Does Nerve Ablation Hurt During or After the Procedure?

Nerve ablation, most commonly performed as radiofrequency ablation (RFA), is a procedure designed to manage chronic pain by intentionally interrupting the transmission of pain signals. This minimally invasive technique uses a specialized needle and radiofrequency energy to create a heat lesion on a targeted nerve, blocking its ability to send pain messages to the brain. People considering this treatment often want to know what the experience of pain will be like during the procedure and afterward.

Pain During the Procedure

Patient comfort is a primary focus during nerve ablation, and the procedure is typically performed while the patient is awake to allow for feedback. Before the main needle is inserted, a local anesthetic is injected to numb the skin and the deeper tissues along the needle’s path. This significantly reduces the sensation of pain, though the initial injection can feel like a brief, sharp pinch or sting.

Once the needle is near the target nerve, the physician performs a stimulation test by sending a mild electrical current through the needle. This safety step confirms the needle’s precise position and ensures it is not too close to a motor nerve that controls movement. Patients usually feel a tingling, buzzing, or twitching sensation during this test, but not sharp pain. If needed, a light sedative may also be given to help the patient relax throughout the process.

When the actual heat lesion is created, the local anesthetic injected around the nerve prevents the patient from feeling a burning sensation. Instead, patients may feel a deep pressure or a dull ache in the treated area. The entire ablation process involves heating the nerve for about 60 to 90 seconds per site and is generally well-tolerated due to these anesthetic measures.

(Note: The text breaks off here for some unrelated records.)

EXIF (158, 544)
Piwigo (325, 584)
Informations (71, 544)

Expected Post-Procedure Discomfort

After the nerve ablation is complete and the local anesthetic begins to wear off, it is common to experience some discomfort at the injection site. This post-procedural pain is distinct from the chronic pain the treatment addresses and is usually felt as soreness, tenderness, or bruising. This localized discomfort typically subsides within a few days.

A temporary nerve flare-up, known as neuritis, can also occur as the treated nerve reacts to the thermal injury. This irritation can cause a temporary increase in pain or a sensation similar to a sunburn in the area served by the nerve. This pain flare often peaks within the first 24 to 48 hours and may last for one to two weeks while the nerve settles down. Physicians often recommend applying ice to the injection site and using over-the-counter pain medication to manage this expected recovery discomfort.

How Nerve Ablation Stops Pain Signals

The goal of radiofrequency ablation is to create a controlled injury that disrupts the pain communication pathway. The radiofrequency energy generates heat, typically raising the nerve tissue temperature to about 80 to 90 degrees Celsius. This focused heat application creates a small, precise lesion on the targeted sensory nerve.

This heat lesion causes the structural proteins within the nerve’s axon to denature, effectively destroying the portion of the nerve responsible for electrical signaling. By disrupting the nerve’s structure, the procedure prevents it from transmitting pain signals to the spinal cord and then to the brain. The sensory nerves that carry the pain signal are disabled, while the surrounding motor nerves are typically left unharmed.

This interruption of the signal pathway is the mechanism by which pain relief is achieved, often leading to a noticeable reduction in chronic pain. However, it can take anywhere from a few days to up to three weeks for the full effect of the procedure to be felt. This delay occurs because the damaged nerve tissue needs time to fully degenerate and stop all transmission of signals.

Variability of Pain Relief

The amount and duration of pain relief following nerve ablation can vary significantly among individuals. For many people, the procedure offers substantial relief, often meeting the clinical goal of a 50 percent or greater reduction in pain. This relief typically lasts between six and 12 months, though some patients experience benefits for a few years.

The treated nerve tissue does eventually attempt to regenerate, which is why the pain relief is not permanent. If the nerve regrows, it may start sending pain signals again, usually resulting in the recurrence of the original pain after about 6 to 18 months. If the procedure was successful the first time, it can often be repeated when the pain returns. In rare cases, a patient may experience increased or new nerve-related pain, known as neuropathic pain, following the procedure. If severe pain persists or worsens over time, or if signs of infection like fever or increased redness appear, patients should contact their physician immediately.